Monte Rosa Therapeutics was formed in 2018 by Versant Ventures, Cancer Research UK (via its wholly-owned subsidiary Cancer Research Technology Limited) and The Institute of Cancer Research, London (ICR) from Cancer Research UK-funded science at the ICR. Monte Rosa Therapeutics’ lead programme comes from research geared towards targeting a protein called GSTP1, which was originally initiated by researchers at the Cancer Research UK Cancer Therapeutics Unit at the ICR.
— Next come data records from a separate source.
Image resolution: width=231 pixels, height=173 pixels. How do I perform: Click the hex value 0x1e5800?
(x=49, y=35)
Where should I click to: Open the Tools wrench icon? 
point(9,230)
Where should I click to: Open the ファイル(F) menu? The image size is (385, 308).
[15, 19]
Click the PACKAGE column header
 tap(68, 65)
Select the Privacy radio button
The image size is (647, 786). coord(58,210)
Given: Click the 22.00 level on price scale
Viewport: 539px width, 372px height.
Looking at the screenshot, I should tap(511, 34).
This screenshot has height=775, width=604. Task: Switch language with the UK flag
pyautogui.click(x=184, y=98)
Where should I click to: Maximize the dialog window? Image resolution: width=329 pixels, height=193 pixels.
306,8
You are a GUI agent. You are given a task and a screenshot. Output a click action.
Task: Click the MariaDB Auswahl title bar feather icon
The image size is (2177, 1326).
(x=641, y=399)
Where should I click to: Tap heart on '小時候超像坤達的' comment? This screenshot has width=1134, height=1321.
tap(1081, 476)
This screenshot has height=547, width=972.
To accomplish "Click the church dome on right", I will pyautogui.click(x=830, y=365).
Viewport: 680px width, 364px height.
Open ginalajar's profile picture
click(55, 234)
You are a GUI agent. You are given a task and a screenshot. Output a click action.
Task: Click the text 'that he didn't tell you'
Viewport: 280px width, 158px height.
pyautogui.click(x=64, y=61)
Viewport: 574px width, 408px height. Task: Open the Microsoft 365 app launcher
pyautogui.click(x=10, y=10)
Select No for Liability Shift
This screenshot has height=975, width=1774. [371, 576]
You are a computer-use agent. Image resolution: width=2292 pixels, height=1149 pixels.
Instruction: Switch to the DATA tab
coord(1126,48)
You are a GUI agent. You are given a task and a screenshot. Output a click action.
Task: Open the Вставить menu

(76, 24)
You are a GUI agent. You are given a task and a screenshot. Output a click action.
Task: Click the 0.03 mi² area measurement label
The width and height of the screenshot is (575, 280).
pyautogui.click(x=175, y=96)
Data Demonstrate Novel Link Between GSPT1 and Myc-induced Transcription and Protein Translation
BOSTON, Oct. 07, 2021 (GLOBE NEWSWIRE) -- Monte Rosa Therapeutics, Inc. (NASDAQ: GLUE), a biotechnology company developing novel molecular glue-based precision medicines, today announced preclinical data describing the potential of the company’s GSPT1-directed molecular glue degraders to address Myc-driven cancers. The data presented demonstrate a novel link between GSPT1 and Myc-induced transcription and protein translation. In this context, GSPT1 degraders work by impairing Myc-oncogenic signaling, leading to the selective induction of cell death in Myc-driven cancer cells. The data were uploaded today as an on-demand late-breaking poster presentation titled, “Identification of GSPT1-mediated molecular glue degraders for the treatment of Myc-driven breast cancer,” for the AACR-NCI-EORTC Virtual International Conference on Molecular Targets and Cancer Therapeutics.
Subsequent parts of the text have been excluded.